Wheeler also said he plans to request money for police body-worn cameras this fall and that he wants to expand Portland Street Response.
The focus on staffing and gun violence comes as shootings and homicides continue to soar in Portland and nationwide.
Through the end of August, the Portland Police Bureau logged 837 shooting incidents and 60 homicides for the year. That’s compared to 488 shootings and 33 homicides at the same time last year.
Wheeler and Lovell have struggled to find an effective strategy to address the city’s surge in gun violence.
After disbanding the police bureau’s controversial Gun Violence Reduction Team last summer in response to overwhelming protester demands and longstanding criticism from Commissioner Jo Ann Hardesty, Wheeler has incrementally brought back the team’s functions.
In February, the mayor announced the formation of the Enhanced Community Safety Team — a group of three sergeants, six detectives and 12 officers devoted to investigating gun crimes.
In March, those officers were federally deputized and joined a task force consisting of agents from the Federal Bureau of Investigation and Bureau of Alcohol, Tobacco, Firearms and Explosives.
In April, City Council quickly passed an ordinance without public input that allocated $6 million to address gun violence. That ordinance set aside more than $4 million for grants to nonprofits working with the city’s Office of Violence Prevention.
So far, just over $1 million has been distributed to community organizations working to reduce gun violence. Pending City Council approval, an additional $2 million will go out by the end of September.
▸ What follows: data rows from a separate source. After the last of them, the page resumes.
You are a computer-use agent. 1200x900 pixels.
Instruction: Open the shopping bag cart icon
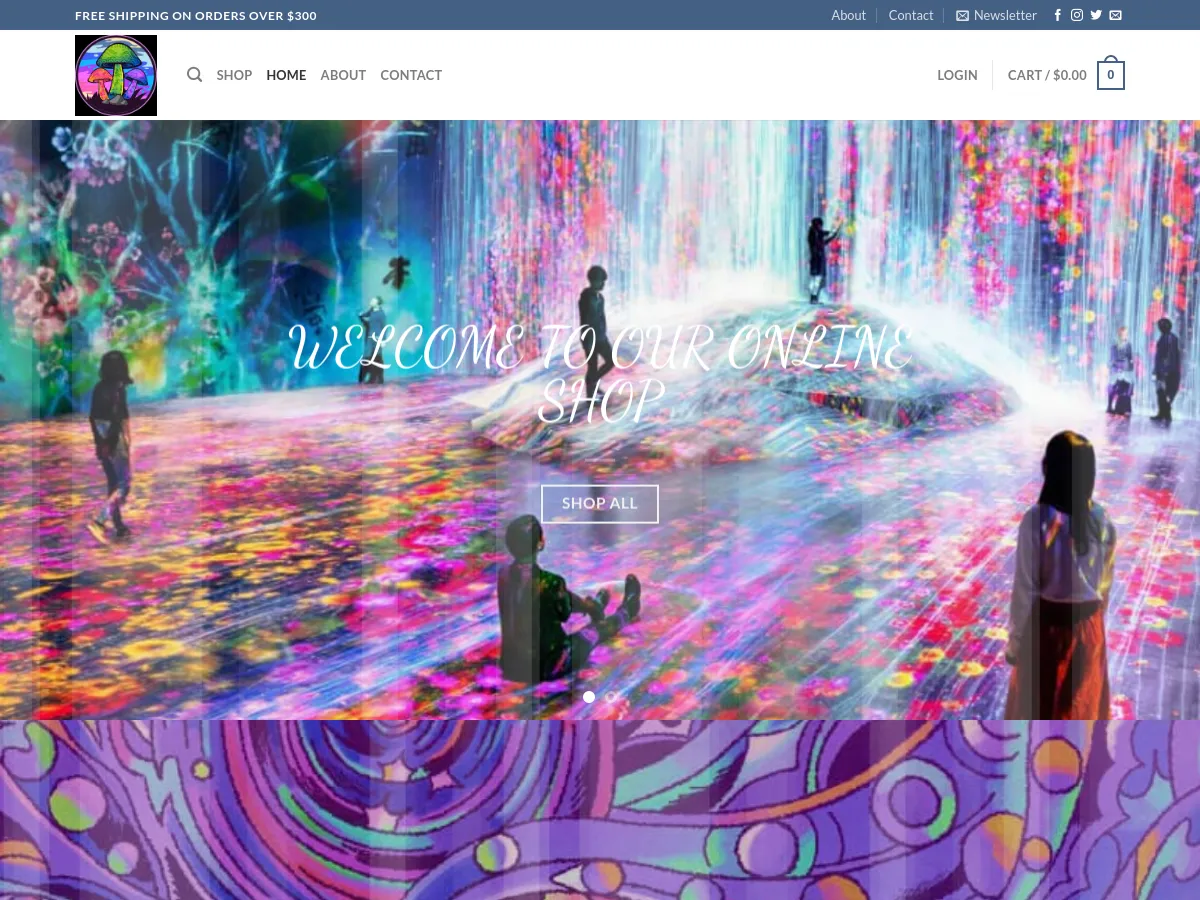click(1110, 73)
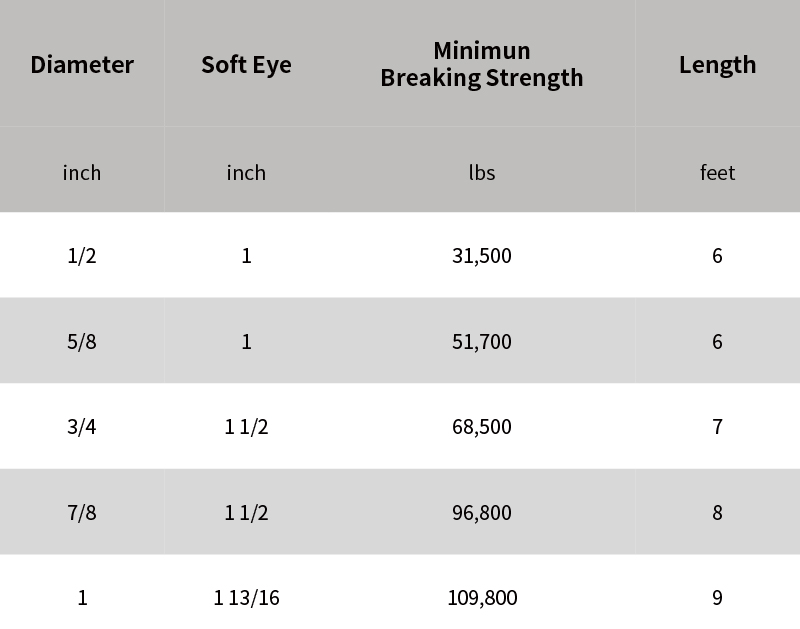Click the Diameter column header
This screenshot has width=800, height=629.
82,65
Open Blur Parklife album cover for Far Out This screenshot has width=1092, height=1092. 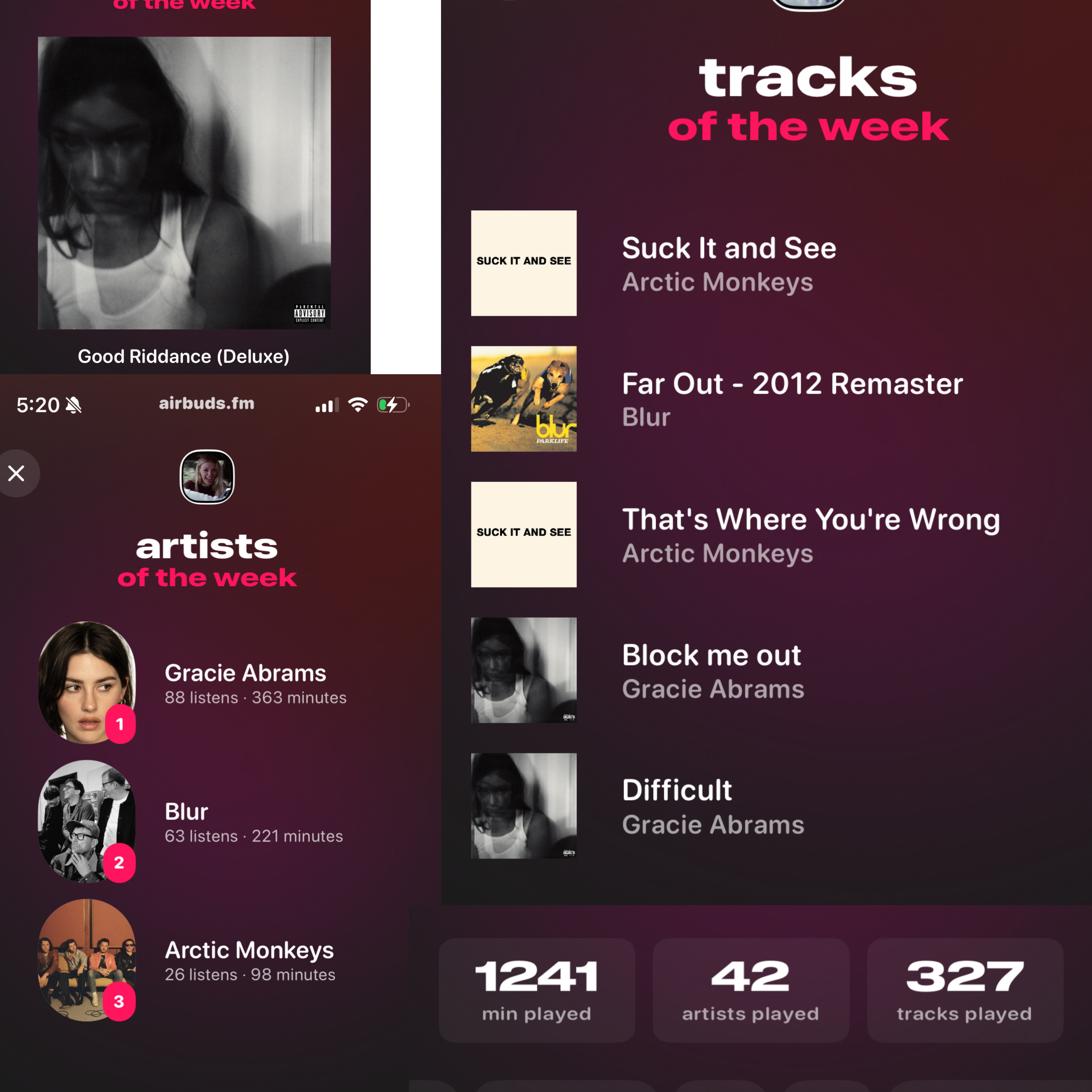click(524, 399)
The final $1.4 million will be distributed soon after, according to Hayley Bonsley, Wheeler’s budget advisor.
“The funding specifically goes toward upstream interventions,” Wheeler said. “That would include things for youth who might be tempted to engage with affiliated groups or gangs … that could include educational opportunities, after-school opportunities, community and family support and help.”
The ordinance also gave $1.4 million to the city’s parks bureau to hire additional park rangers, who Commissioner Carmen Rubio said would be “unarmed, goodwill ambassadors” and the “eyes on the ground” in the city’s parks and surrounding neighborhoods.
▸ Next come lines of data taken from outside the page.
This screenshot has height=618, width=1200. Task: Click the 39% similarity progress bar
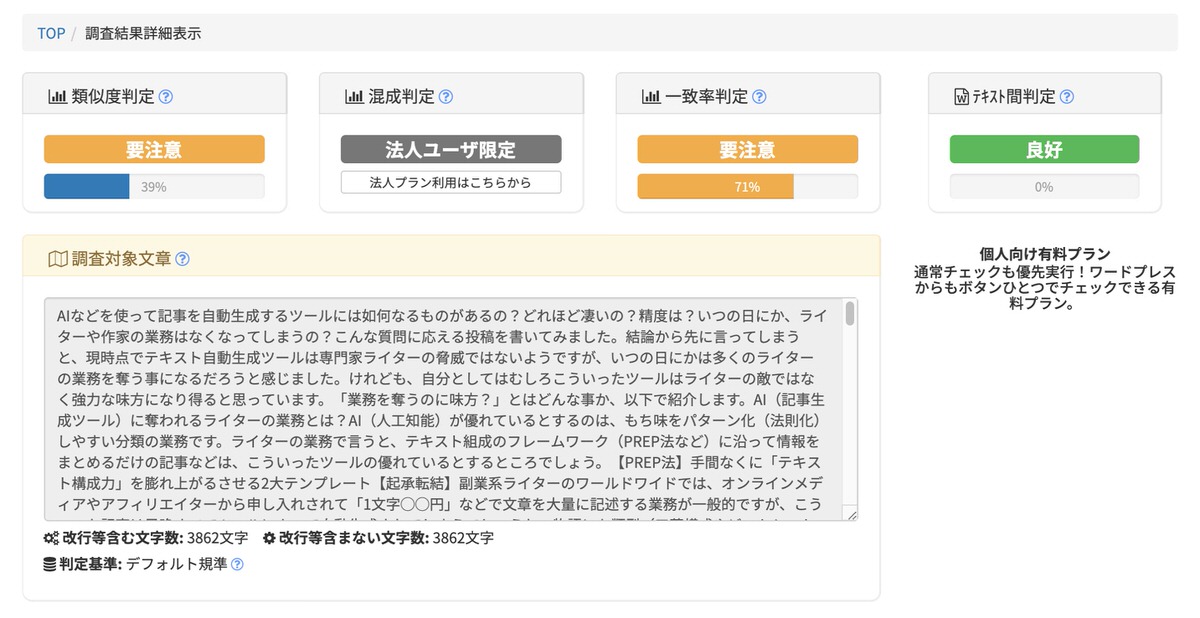(154, 187)
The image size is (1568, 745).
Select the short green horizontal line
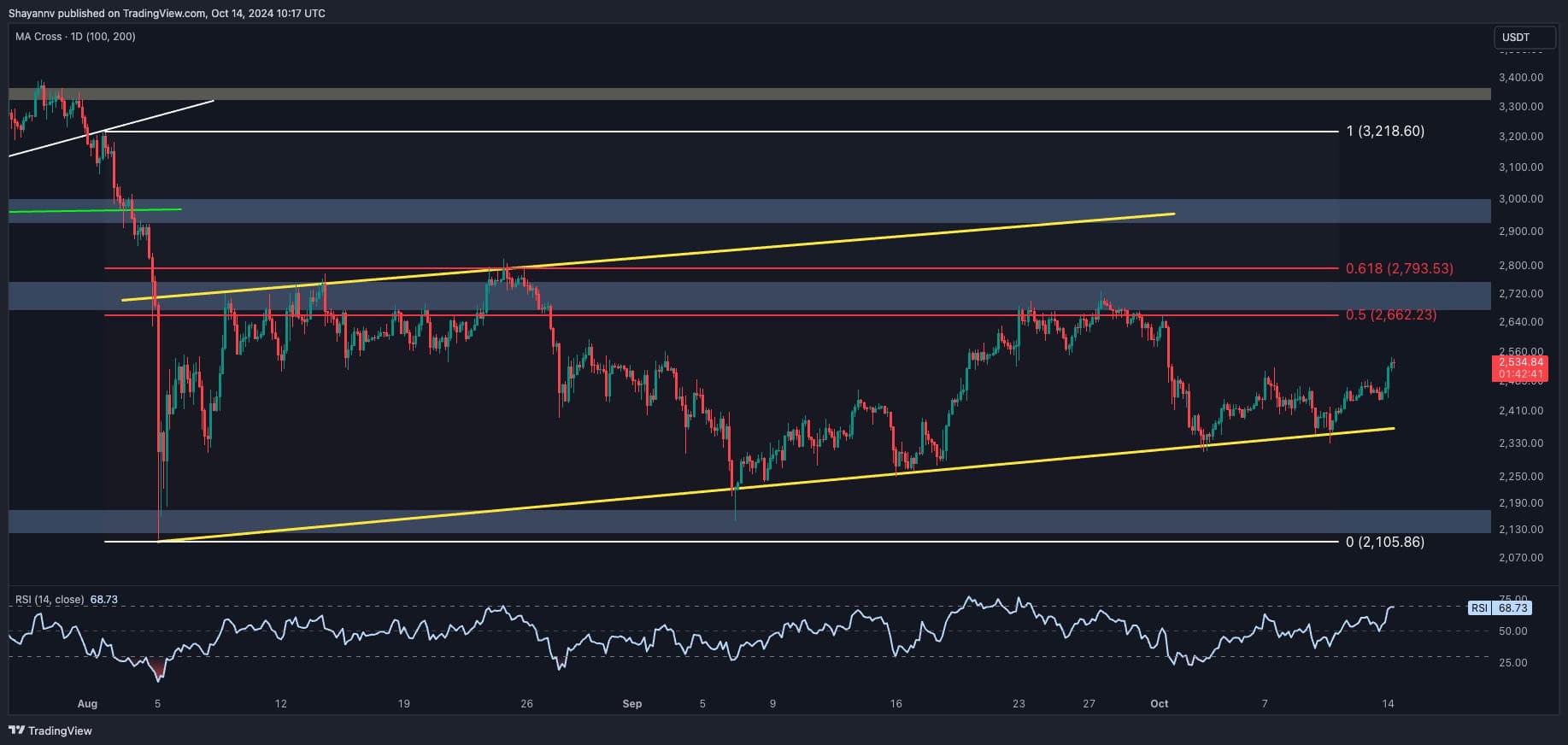(94, 209)
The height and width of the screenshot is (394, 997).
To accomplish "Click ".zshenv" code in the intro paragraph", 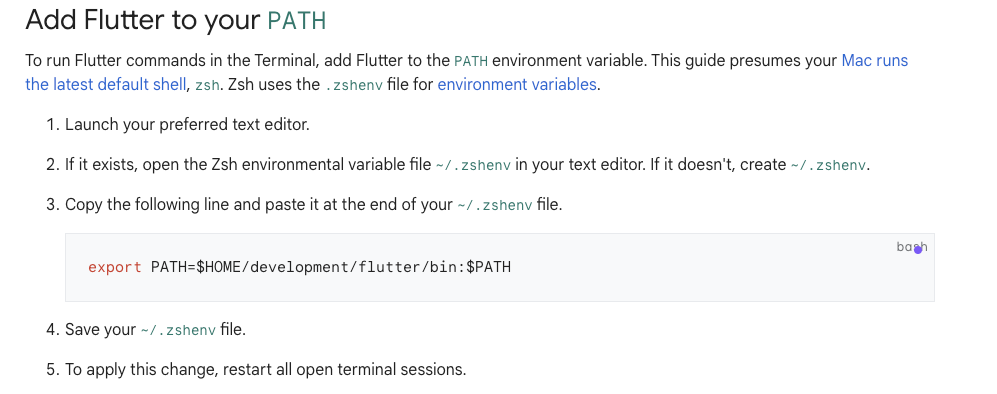I will (354, 85).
Those rangers were also charged with developing a restorative justice program to be run through the city’s Code Hearings Office, rather than Multnomah County courts.
So far 10 of the 24 authorized park ranger positions have been filled. The parks bureau did not immediately provide an update on the restorative justice program.
Also in April, Wheeler announced the formation of the police bureau’s Focused Intervention Team, a group of officers and sergeants tasked with interrupting cycles of violence and retaliation that can cause one shooting to lead to many more. The bureau has struggled to get that team off the ground. A bureau spokesperson told OPB officers felt there was too much ambiguity around a civilian oversight group established to work with the team. Officers have also been reluctant to volunteer for a team similar to the GVRT which ended so acrimoniously last year.
There were 488 shootings between the end of April and August, a 48% increase from the year before.
That could soon change. The community oversight group will interview sergeants next week and officers soon after.
“We anticipate that the Focused Intervention Team will be fully staffed and activated by late November,” Wheeler said.
The national murder rate rose 25% in 2020 according to preliminary data from the FBI. There are signs, however, that the increasing homicide rate is slowing. Earlier this year, the homicide rate was up 22% in 85 cities with available data. Now, it’s up 10.6%.